Combine beautiful weather, vacation time and our great outdoors and you’ve got the ingredients for a lot of people having fun on and around the water. Add this year’s fast-flowing, high water levels, poor judgement, lack of preparation and alcohol and you’ve got the recipe for a tragedy.
“It can happen so quickly,” says Dale Miller, Executive Director for the Lifesaving Society. “One minute you’re having the time of your life, the next you’re struggling for your life.”
And although the scenarios and locations change each year, trends seen over the past 5 years include:
- Who - 79% of drowning victims are male, 35% are between 18 and 34 years of age
- Where - 35% lakes, 31% rivers & streams, 16% ocean water, 7% bathtubs, 4% private pools
- Why - Most never intended to enter the water and were not wearing a lifejacket or PFD
- When - Most common in summer months and in the late afternoon (fatigue, alcohol?)
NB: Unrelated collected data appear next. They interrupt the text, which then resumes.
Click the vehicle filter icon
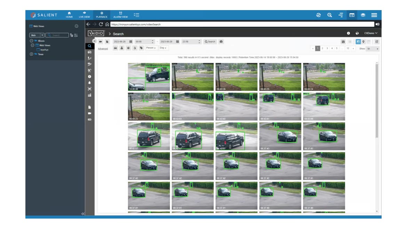The width and height of the screenshot is (407, 229). [115, 48]

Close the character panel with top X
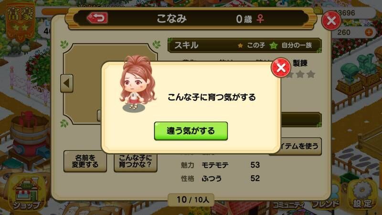[x=331, y=21]
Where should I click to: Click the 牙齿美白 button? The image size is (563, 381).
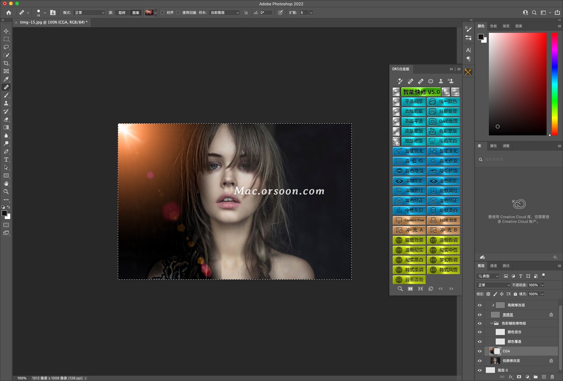tap(444, 141)
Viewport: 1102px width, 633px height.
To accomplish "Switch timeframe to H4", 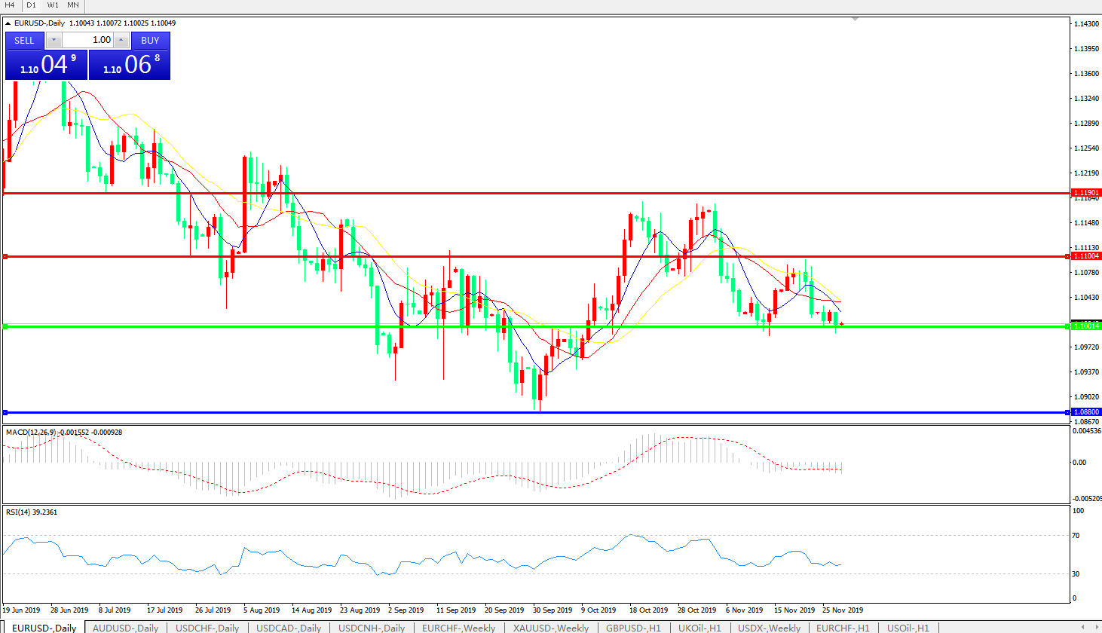I will tap(10, 5).
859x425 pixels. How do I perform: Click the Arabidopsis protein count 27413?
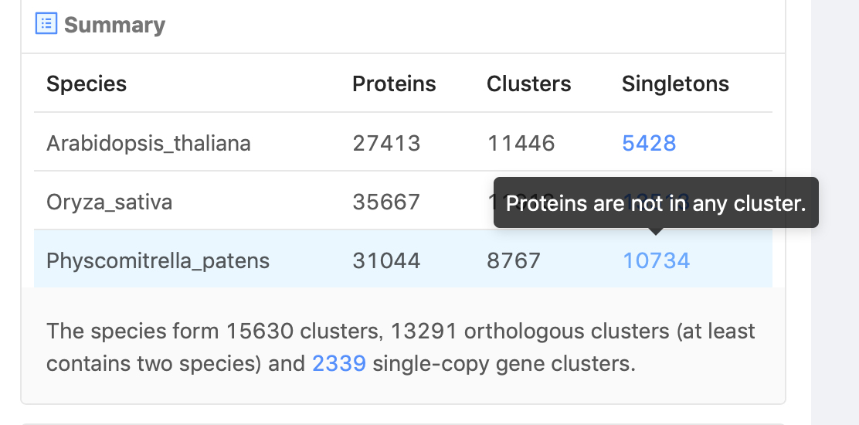pyautogui.click(x=386, y=143)
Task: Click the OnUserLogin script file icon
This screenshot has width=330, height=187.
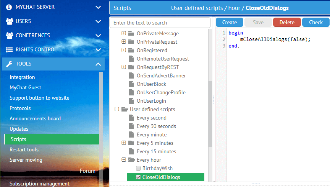Action: pyautogui.click(x=131, y=101)
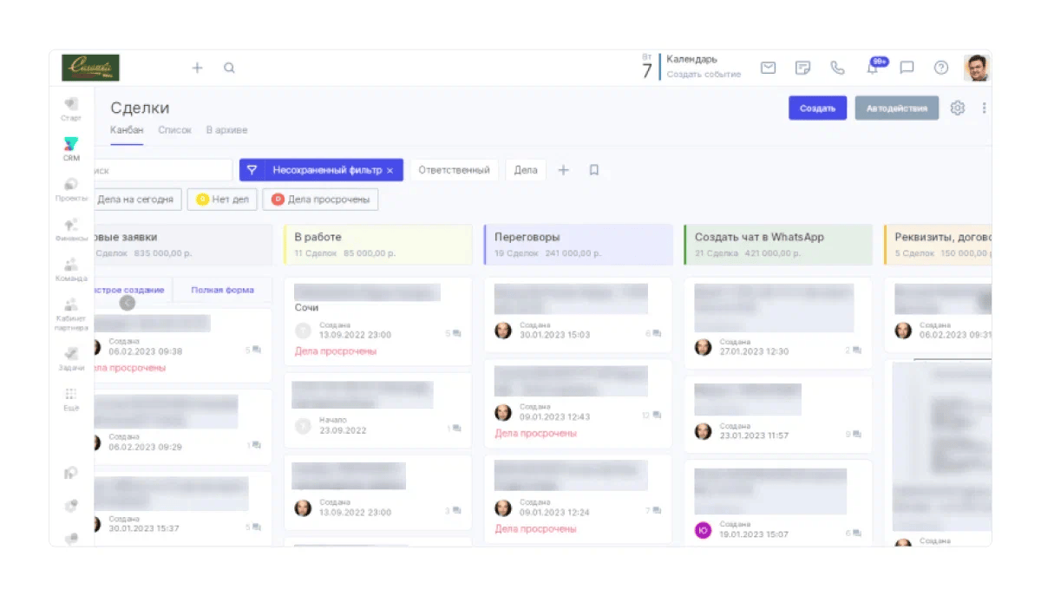Image resolution: width=1041 pixels, height=596 pixels.
Task: Click the phone call icon
Action: coord(837,68)
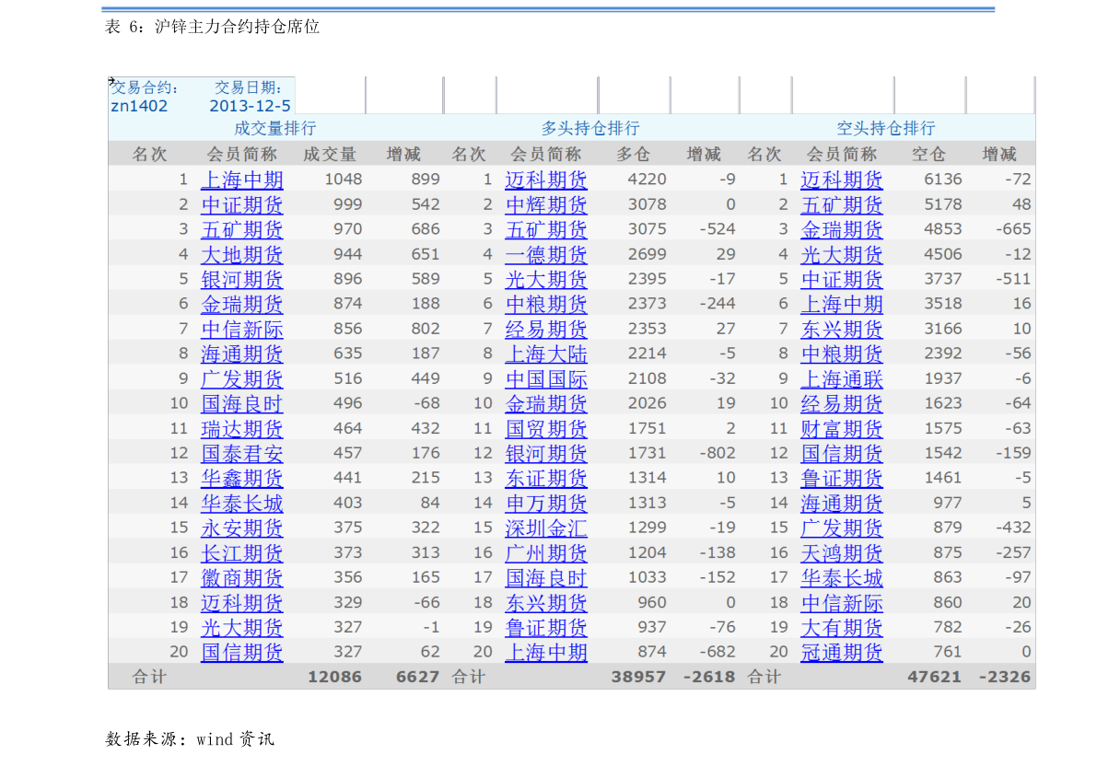The height and width of the screenshot is (766, 1097).
Task: Select the 成交量排行 section heading
Action: click(x=275, y=128)
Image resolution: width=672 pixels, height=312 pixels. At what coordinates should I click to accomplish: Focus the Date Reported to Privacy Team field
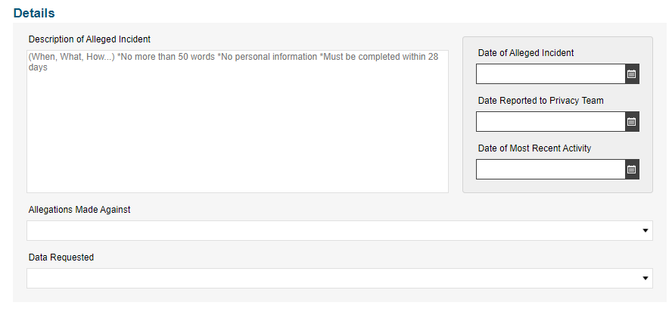point(551,121)
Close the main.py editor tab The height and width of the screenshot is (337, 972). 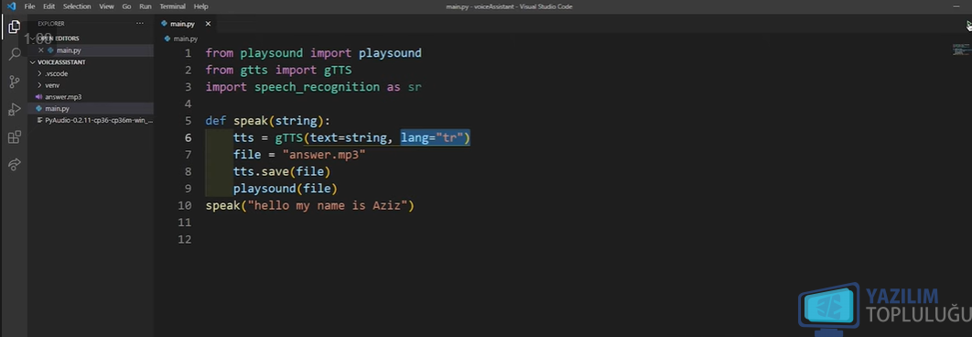point(208,24)
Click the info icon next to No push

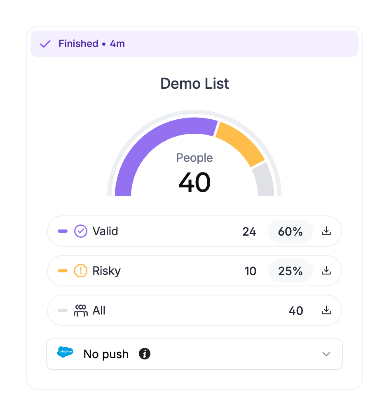click(144, 354)
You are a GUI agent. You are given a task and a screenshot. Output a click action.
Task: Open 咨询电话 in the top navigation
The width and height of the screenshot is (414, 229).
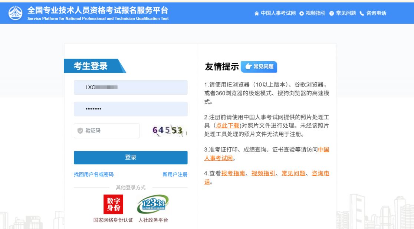(x=373, y=13)
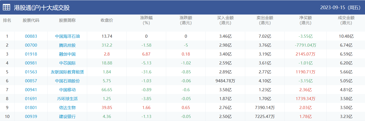Click 建设银行 stock link
The image size is (365, 121).
(x=67, y=116)
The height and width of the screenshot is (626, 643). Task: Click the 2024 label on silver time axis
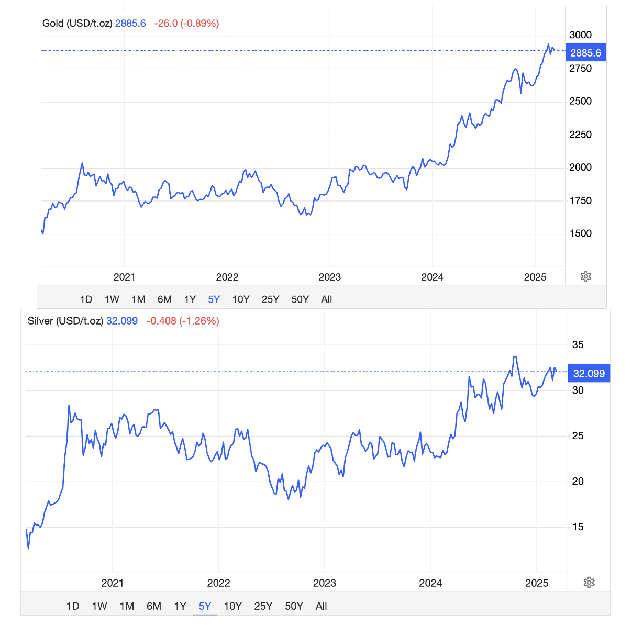pos(430,583)
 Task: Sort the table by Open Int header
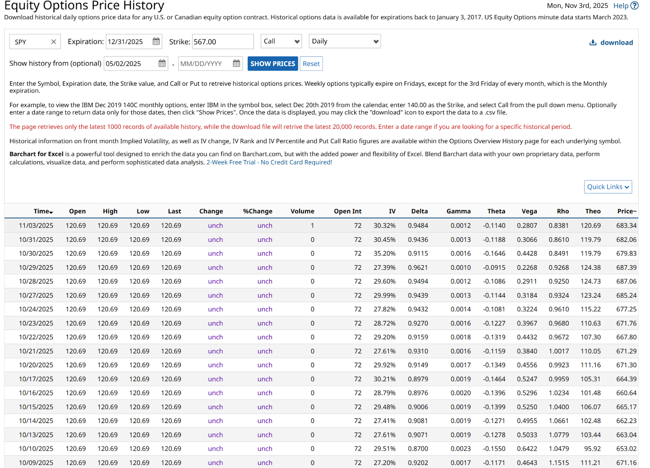click(347, 211)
- How - 34% fell into the water unexpectedly, 25% were boating, 18% were swimming, 16% were in vehicles, , 4% cliff diving, 13% other causes including scuba diving/snorkeling, trying to rescue a pet, etc.
Virtually all of the drownings seen in BC each year are preventable. To keep yourself and loved ones safe this summer, the Lifesaving Society recommends:
- Wear an approved lifejacket or personal flotation device (PFD) when boating or around the water
- Always closely supervise young children near water - if you’re not within arm’s reach, you’ve gone too far
- Restrict access to backyard pools and ponds – fence them off on all four sides and use a self-closing gate and latch
- Protect your neck: go feet first, first time - never dive into shallow water and carefully assess the water for hazards before entering
- Learn to swim and learn lifesaving skills - contact your local pool
The Lifesaving Society is Canada’s water rescue experts and has been teaching lifesaving in Canada since 1896.
The water-related fatality rate in British Columbia decreased in 2014. Consistent with previous years, the highest drowning rates were found among men, young adults, and middle-aged adults.
Drowning deaths were most likely to occur during the summer, on weekends, and in natural bodies of water such as lakes, rivers, and the ocean.
The highest proportion of incidents occurred during a recreational activity; the most common of these were swimming, fishing, and powerboating.
Despite the recent decrease in the drowning rate, 377 people lost their lives in preventable water-related fatalities in British Columbia from 2010-2014. This reinforces the need for continued strong drowning prevention efforts.